» Aim 1
Answer these questions about the film review below.
(a) In what year was the original book published?
(b) How many children does Foreman have back home, and where is home?
(c) How does the review describe the film's mood, even though its visual palette is light?

» Excerpted text
::::::::
On second viewing, I realized that another reason I didn't enjoy it that much is that this is simply not a feel good picture. It's very dark (although the visual palette is light). It's the story of a truly oppressed and imprisoned woman, and there is not one iota of hope for her. That's the nature of the story, and it was actually praiseworthy of the filmmakers not to make it all treacley, but it's depressing and stark when all her political and intellectual interests are eliminated from the picture. What's left? So it's not a great film, even though so beautifully produced and acted - it really suffers from the dumbing down thing and from truncating the entire political background in such a silly, condescending way.




But here I had an opportunity to interview the woman behind the original book, and also her lifelong friend who was the producer behind the movie. I was curious about them - I don't meet such people in my every day life, and of course I'd like to know what made them tick creatively and as women and with each other. Well, I might have found out if I'd been able to do an in-depth interview, but what they were expecting here was publicity fluff. They were on this huge whistlestop tour, where they were to sit and be asked the same questions at a dozen different screenings, and although perfectly gracious, I could tell they really didn't want to be there. That made sense; Foreman does have five children under the age of six back home in New York, why would she want to be sitting in a screening room in L.A. being asked "How did you come to write the book?" for the thousandth time since it was published in 1998. I wouldn't like it myself. She doesn't need money, so I suppose she's doing it to make the movie she is associated with a big hit, in which effort I fear she will not be entirely successful, despite her father's shade.
::::::::
» Listed records
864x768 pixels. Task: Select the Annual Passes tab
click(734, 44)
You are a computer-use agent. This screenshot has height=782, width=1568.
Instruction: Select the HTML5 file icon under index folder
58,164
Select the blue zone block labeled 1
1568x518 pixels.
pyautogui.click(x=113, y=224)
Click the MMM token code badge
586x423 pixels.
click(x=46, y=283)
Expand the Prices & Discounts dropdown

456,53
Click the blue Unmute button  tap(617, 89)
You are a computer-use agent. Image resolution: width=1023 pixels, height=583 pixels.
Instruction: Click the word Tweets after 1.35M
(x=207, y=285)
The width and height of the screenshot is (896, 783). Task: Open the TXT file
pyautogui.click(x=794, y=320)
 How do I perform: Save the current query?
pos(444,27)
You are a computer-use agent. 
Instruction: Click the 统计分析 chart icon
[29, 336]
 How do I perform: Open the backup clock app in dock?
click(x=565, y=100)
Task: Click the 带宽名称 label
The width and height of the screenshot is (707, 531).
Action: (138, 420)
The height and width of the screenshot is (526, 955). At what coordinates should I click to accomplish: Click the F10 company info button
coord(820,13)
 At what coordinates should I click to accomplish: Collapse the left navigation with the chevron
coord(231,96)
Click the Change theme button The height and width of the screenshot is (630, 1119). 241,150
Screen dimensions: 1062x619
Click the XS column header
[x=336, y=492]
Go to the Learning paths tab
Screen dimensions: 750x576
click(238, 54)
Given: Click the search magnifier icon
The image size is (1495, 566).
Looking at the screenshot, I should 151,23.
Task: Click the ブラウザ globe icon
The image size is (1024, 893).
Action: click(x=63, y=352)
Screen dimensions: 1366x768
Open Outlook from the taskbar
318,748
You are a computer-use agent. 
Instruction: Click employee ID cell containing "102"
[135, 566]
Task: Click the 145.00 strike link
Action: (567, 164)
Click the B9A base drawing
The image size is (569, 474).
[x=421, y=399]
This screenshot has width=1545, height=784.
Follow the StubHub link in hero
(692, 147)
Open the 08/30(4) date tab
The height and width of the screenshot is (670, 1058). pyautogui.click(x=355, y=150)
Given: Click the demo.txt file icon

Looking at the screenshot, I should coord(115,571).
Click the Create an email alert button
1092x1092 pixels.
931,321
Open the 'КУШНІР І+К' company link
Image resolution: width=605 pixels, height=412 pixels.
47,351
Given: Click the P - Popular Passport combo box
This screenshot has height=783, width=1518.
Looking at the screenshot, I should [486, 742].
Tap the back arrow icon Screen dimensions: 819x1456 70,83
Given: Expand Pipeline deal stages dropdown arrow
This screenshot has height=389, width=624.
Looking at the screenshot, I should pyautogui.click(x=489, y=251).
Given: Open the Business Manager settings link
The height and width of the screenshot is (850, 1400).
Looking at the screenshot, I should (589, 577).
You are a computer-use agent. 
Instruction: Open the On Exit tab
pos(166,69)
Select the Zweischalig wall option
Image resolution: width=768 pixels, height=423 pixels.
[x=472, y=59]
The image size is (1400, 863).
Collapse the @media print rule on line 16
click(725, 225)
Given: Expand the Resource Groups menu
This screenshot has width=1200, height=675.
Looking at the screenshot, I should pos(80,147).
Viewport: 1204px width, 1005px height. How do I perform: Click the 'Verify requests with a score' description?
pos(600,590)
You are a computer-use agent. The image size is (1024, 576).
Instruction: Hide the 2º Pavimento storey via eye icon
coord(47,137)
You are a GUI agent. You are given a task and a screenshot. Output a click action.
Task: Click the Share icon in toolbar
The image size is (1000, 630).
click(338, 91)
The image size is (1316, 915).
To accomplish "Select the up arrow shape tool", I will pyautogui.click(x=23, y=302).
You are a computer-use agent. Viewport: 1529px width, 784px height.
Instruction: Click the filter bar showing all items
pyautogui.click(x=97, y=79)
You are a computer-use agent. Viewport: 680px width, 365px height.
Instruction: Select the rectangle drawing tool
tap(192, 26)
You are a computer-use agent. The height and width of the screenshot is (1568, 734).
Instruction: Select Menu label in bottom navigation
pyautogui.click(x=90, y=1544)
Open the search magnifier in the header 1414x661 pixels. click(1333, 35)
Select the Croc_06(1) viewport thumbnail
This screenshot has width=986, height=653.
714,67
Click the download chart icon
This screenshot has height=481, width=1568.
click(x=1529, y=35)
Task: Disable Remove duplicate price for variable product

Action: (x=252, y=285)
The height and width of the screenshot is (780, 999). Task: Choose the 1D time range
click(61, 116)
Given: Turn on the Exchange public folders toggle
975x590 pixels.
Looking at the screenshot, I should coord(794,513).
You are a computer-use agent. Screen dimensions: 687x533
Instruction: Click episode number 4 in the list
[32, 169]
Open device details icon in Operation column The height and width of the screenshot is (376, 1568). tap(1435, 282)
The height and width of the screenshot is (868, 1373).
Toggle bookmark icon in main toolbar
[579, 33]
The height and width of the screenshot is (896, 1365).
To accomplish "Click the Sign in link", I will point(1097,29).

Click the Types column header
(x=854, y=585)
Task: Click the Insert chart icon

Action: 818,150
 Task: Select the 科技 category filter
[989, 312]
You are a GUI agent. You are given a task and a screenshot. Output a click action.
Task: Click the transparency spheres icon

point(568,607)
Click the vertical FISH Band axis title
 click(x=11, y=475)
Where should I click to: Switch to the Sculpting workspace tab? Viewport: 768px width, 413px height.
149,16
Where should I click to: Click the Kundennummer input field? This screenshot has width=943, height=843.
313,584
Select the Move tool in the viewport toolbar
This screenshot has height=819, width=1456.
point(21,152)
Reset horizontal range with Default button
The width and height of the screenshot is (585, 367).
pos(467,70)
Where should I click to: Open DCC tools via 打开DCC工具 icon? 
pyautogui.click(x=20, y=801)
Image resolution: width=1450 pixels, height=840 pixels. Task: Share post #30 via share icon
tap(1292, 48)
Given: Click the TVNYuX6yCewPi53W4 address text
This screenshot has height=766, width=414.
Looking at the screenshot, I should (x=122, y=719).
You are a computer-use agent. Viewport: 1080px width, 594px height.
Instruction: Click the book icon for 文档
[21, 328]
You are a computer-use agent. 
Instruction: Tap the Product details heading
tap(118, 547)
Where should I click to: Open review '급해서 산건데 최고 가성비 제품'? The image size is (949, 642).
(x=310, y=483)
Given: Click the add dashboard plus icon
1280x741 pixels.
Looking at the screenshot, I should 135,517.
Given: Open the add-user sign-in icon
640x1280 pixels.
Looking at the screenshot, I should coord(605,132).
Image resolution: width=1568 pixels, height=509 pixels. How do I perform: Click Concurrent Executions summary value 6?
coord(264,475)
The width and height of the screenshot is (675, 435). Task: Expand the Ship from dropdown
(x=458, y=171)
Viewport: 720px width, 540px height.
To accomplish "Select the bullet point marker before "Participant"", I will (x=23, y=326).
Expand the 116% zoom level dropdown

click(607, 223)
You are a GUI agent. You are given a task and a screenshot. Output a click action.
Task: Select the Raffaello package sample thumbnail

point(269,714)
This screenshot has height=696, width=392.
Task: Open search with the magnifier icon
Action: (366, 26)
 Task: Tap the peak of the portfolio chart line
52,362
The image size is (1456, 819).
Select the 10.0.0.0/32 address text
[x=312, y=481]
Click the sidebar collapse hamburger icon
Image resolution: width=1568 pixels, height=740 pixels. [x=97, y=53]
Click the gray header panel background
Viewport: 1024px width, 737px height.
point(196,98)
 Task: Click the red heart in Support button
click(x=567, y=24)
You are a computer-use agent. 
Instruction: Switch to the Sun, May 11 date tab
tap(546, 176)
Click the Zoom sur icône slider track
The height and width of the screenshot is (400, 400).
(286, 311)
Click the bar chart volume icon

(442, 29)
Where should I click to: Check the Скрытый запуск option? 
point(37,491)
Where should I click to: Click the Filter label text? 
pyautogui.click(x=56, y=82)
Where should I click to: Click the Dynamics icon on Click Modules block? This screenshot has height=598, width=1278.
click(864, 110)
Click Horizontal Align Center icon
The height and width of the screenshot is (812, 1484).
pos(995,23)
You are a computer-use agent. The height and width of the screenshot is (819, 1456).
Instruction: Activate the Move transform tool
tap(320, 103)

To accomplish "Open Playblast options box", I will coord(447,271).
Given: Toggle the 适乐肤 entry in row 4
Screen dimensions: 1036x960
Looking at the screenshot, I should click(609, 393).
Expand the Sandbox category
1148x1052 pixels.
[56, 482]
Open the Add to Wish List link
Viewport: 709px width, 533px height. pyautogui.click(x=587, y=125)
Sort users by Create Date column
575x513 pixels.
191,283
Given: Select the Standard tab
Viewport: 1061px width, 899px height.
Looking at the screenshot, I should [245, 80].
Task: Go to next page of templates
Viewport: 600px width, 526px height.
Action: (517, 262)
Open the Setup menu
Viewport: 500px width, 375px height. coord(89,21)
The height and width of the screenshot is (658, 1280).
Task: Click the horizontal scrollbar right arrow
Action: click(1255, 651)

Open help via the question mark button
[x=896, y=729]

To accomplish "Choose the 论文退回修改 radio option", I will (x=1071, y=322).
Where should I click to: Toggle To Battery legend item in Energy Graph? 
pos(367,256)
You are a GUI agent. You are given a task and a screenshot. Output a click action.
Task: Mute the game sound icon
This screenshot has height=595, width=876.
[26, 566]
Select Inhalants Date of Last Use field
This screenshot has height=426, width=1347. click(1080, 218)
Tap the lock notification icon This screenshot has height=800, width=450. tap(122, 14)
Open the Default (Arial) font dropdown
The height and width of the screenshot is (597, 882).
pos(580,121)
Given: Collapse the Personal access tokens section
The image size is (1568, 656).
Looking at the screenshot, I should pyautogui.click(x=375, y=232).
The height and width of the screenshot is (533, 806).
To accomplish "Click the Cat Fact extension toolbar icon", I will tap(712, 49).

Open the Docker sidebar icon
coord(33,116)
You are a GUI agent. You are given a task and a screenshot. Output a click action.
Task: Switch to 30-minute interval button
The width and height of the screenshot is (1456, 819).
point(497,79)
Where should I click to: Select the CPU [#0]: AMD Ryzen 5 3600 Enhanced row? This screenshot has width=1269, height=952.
::::::::
» Aim 2
Rewrite the rows from the line with "Open the search" to the line with "I will point(1097,29)." as a numbered list, omitting blank lines.

» Complete output 1
(a) 1998
(b) Five children under the age of six, in New York.
(c) It is very dark.

» Complete output 2
1. Open the search magnifier in the header 1414x661 pixels. click(1333, 35)
2. Select the Croc_06(1) viewport thumbnail
3. This screenshot has width=986, height=653.
4. 714,67
5. Click the download chart icon
6. This screenshot has height=481, width=1568.
7. click(x=1529, y=35)
8. Task: Disable Remove duplicate price for variable product
9. Action: (x=252, y=285)
10. The height and width of the screenshot is (780, 999). Task: Choose the 1D time range
11. click(61, 116)
12. Given: Turn on the Exchange public folders toggle
13. 975x590 pixels.
14. Looking at the screenshot, I should coord(794,513).
15. You are a computer-use agent. Screen dimensions: 687x533
16. Instruction: Click episode number 4 in the list
17. [32, 169]
18. Open device details icon in Operation column The height and width of the screenshot is (376, 1568). tap(1435, 282)
19. The height and width of the screenshot is (868, 1373).
20. Toggle bookmark icon in main toolbar
21. [579, 33]
22. The height and width of the screenshot is (896, 1365).
23. To accomplish "Click the Sign in link", I will point(1097,29).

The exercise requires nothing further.